Apparently, we're not the only amateur campers.

It didn't rain (thank God), but I had other worries on my mind. I was terrified a bear was going to jump on our tent and eat my babies like Junior Mints.

So I remained awake listening to cracking branches, rustling leaves and what I belived to be footsteps. Bear footsteps. Big ones.

This was probably unecessary worry, since we staked our tent on the lawn of our friend's cabin. To say we were "camping" is a far reach since we had 2,000 square feet of convenience at our disposal.

But still, we were lying there like fucking bait for wolves, bears and other evil creatures that growl and howl. We looked like mouth-watering burritos rolled up in our sleeping bags.

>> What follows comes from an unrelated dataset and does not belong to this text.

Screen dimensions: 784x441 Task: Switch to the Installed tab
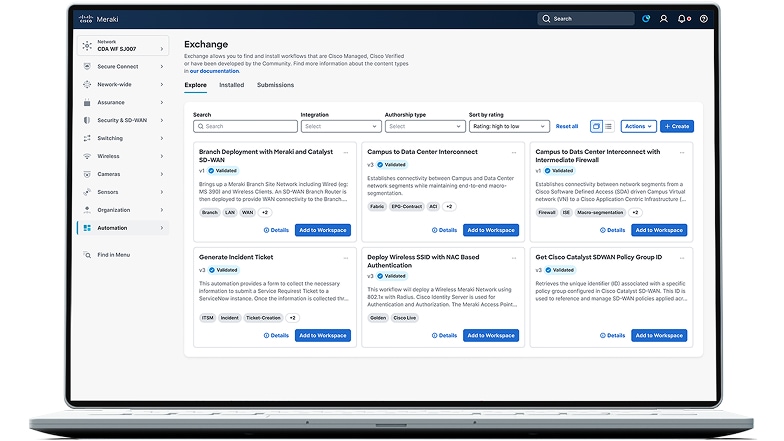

My anxiety surprised me a little because I'm not necessarily a city girl. I attended keggers in the hayfields growing up. I've peed behind bushes on the way home from parties.

So you see, I'm not averse to nature, I've just never slept in it.

Unless you count the time my boyfriend and I pitched a tent and I wrote, "You're cute" with my fingers on the tent. I had no idea tents were so tempermental. Apparently you're not allowed to touch them?

It rained. No, it poured. I woke up all pissed off thinking someone was throwing water at my face. I was barely awake before I was yelling, "What the fuck! This is stupid. I have a dry bed IN A WARM HOUSE and I'm choosing to sleep on fucking mud? This is ridiculous...."

To which my boyfriend replied, "You're the fucking idiot that touched the goddamn tent. Oh my GOD, you are dumb."

All the other campers were a little annoyed at our domestic dispute at 3 am. I know this because someone yelled, "Either shut the fuck up or leave. NOW!"

We left. Covered in mud, mosquito bites and the bitter taste of a break up.

I can't believe I'm going to do it again, but the faces on my daughters when they woke up in a tent for the first time was priceless. They couldn't believe they survived a night in the "wilderness". They walked with their chests puffed out a little more, proud of their courage.

And I have to say, there was something about the trees and breeze that filled me with peace when my fear stepped aside and allowed it in.

Besides, since I've already experience the worst camping trip in the world, everything else is bound to trump it. Jellystone, here we come!


  1. Just wanted to say thanks for the funny stories. I found your blog through some links on a co-worker's site and have enjoyed it ever since. Good luck with the book.


  2. Really enjoy the blog! Thanks for writing it.